The work became more natural, beautiful, and effective.
Excerpt from the talk Ron Kurtz gave in Ireland as part of “Eight Talks on the Refined Method”
I added Loving Presence about fifteen years ago. Loving presence is the ideal state of mind for the therapist. It sets the general tone of the relationship. It’s very significant. I talked recently about the great mistakes of the Western World. I thought one of the great mistakes was the notion that we are separate beings.
In quantum theory there is an amazing finding called non-locality. It says that if two molecules have interacted in the past and they separate themselves in space by say a million light years, when something happens to one of them, the other will reflect it instantaneously. Now, light can’t go that fast, but non-locality is real. Such a thought cannot make sense to the ordinary Western mind. How can these two things be affecting one another instantaneously at such incredible distances?
Loving presence reflects the Buddhist position that we are not separate. If you sit with a client and feel this connection, if you feel non-separateness, (I mean feel, when the client gets sad, I can feel that sadness), if you carry that model, if you carry that way of being called loving presence, then you have created a safe and sensitive context for the work. Everything that happens, happens inside of that. And that has a tremendous effect. Loving presence by itself is healing.

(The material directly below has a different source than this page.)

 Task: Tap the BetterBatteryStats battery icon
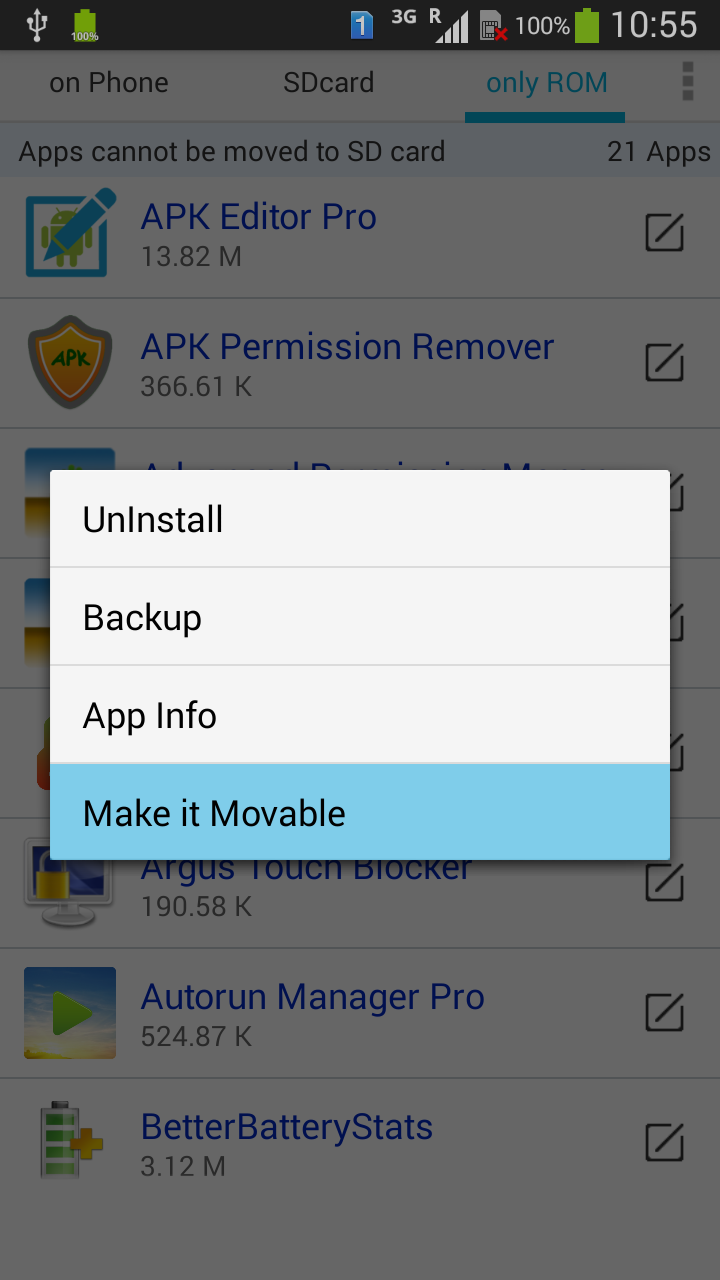[70, 1143]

Loving presence by itself is healing.
Silence and Following
Excerpt from the talk Ron Kurtz gave in Sheffield, England–part of “Eight Talks on the Refined Method”
I’m going to talk about the refinements I’ve made to the method. The use of silence is a good example. Over the years, I began to leave more and more time for the client to simply be turned inward while I waited without interrupting. For people who observe me doing sessions, that’s one of the things they notice and most often comment on. It seems so obvious now, but it took me thirty years to actually understand it. I want to read you what Salvador Minuchin said in a recent interview.
“As a physician I was trained to take over, to become a leader, and to take responsibility. As a therapist I also had to learn the language of silence, to learn how to become invisible, to learn how not to intrude and at the same time, to be central. Achieving a centrality that can get people’s attention without being so intrusive that you take too much responsibility, is essential in the process of therapy.”
It’s not only the use of silence that’s important. You also have to back off the idea that you have to always be leading and responsible. When you back off of that, you discover that you’re really there to support something positive that takes place within the client. The client has resources. If you’re not intrusive, if you’re not taking charge all the time and running things, you give the client respect and room to use those resources. The client isn’t necessarily conscious that you’re doing that, but it will have a significant effect nonetheless. It will encourage spontaneous processes to emerge. That’s one key to the Refined Method; it is determined to be nonintrusive. I talk about it as following. You get in sync with the adaptive unconscious and follow its “directions,” the spontaneous directions it takes when you signal by your behavior that you will follow.
That’s one key to the Refined Method; it is determined to be nonintrusive. I talk about it as following.